Week 7 Quiz

gistfile1.txt

## 1) What is SQL Injection



## 2) Which of these are safe from SQL Injection attacks?

A)

    User.where(:name => params[:name])

B)

    Product.where("price > (?)", params[:price])

C)

    Product.where("price < 5")


D)

    name = params[:name]
    query = "name = " + name
    User.where(query)

E)

  Product.where("quality = #{params[:quality]}")



## 3) Below is the help for Enumerable#detect what are some possible returns from the method?

detect(ifnone = nil) {| obj | block } → obj or nil click to toggle source
find(ifnone = nil) {| obj | block } → obj or nil
detect(ifnone = nil) → an_enumerator
find(ifnone = nil) → an_enumerator

Passes each entry in enum to block. Returns the first for which block is not false. If no object matches, calls ifnone and returns its result when it is specified, or returns nil otherwise.
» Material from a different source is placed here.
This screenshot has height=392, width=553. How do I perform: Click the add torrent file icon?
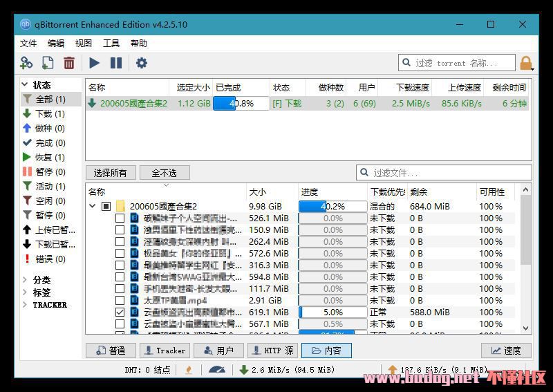[x=47, y=63]

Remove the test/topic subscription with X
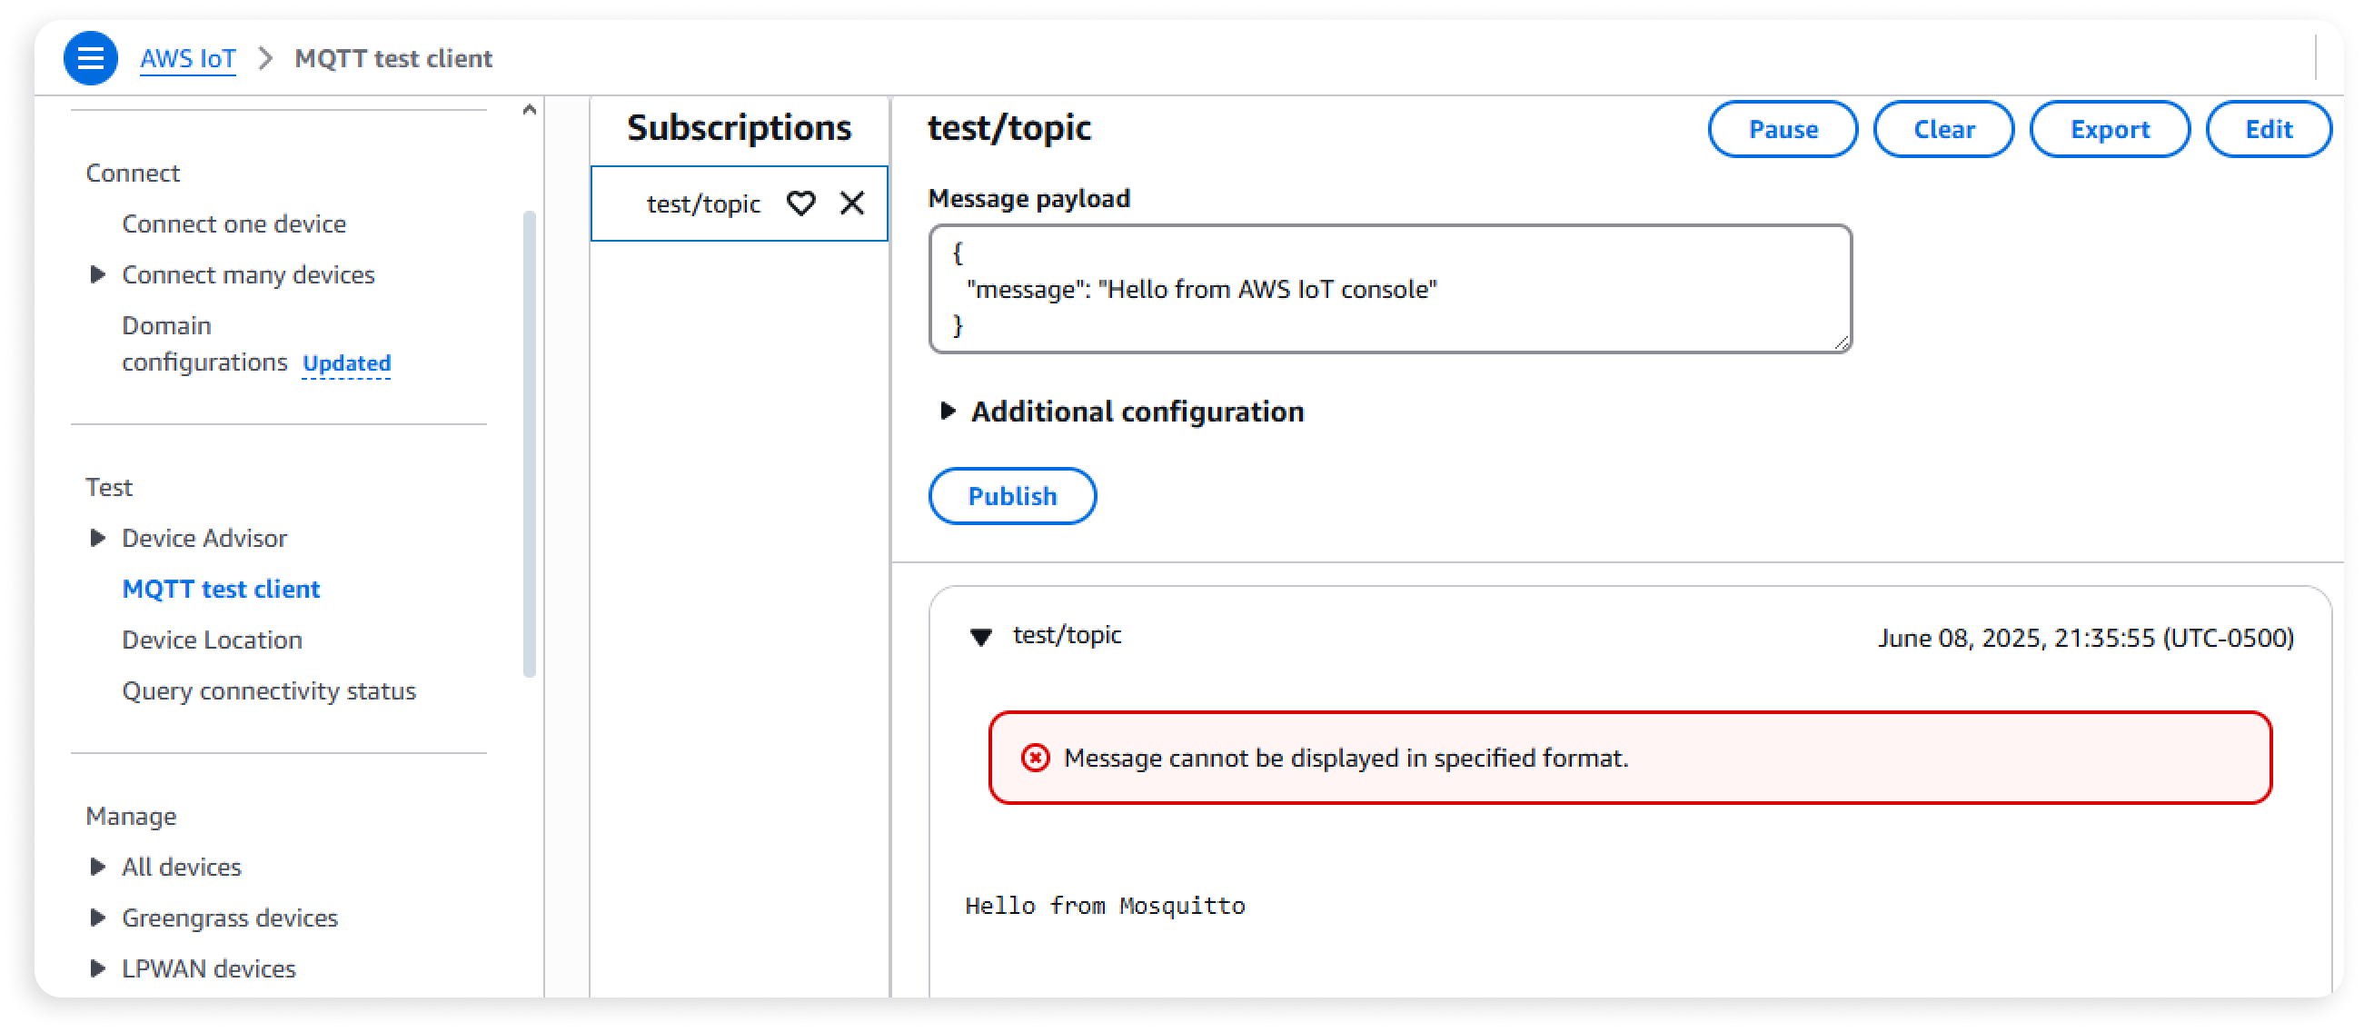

If no block is given, an enumerator is returned instead.

## 4) Which of the methods below can we use to query against an aggregate set of data. For instance a store has many products and each product belongs to the store. What methods would we need to use to find all of the stores that that have an average product price of greater than $10?

    find
    where
    includes
    order
    limit
    offset
    joins
    group
    having


## 5) Explain the difference between inner join and outer join


## 6) What method can we use to get rid of the N+1 Query problem?


## 7) Which of these indicates a Class method and which an instance method?


A)
    @user.name

B)

    User.last



## 8) What type of logic did we use in our testing last week?

Hint: if you're working really hard at your job it could be said that you are ______ing yourself.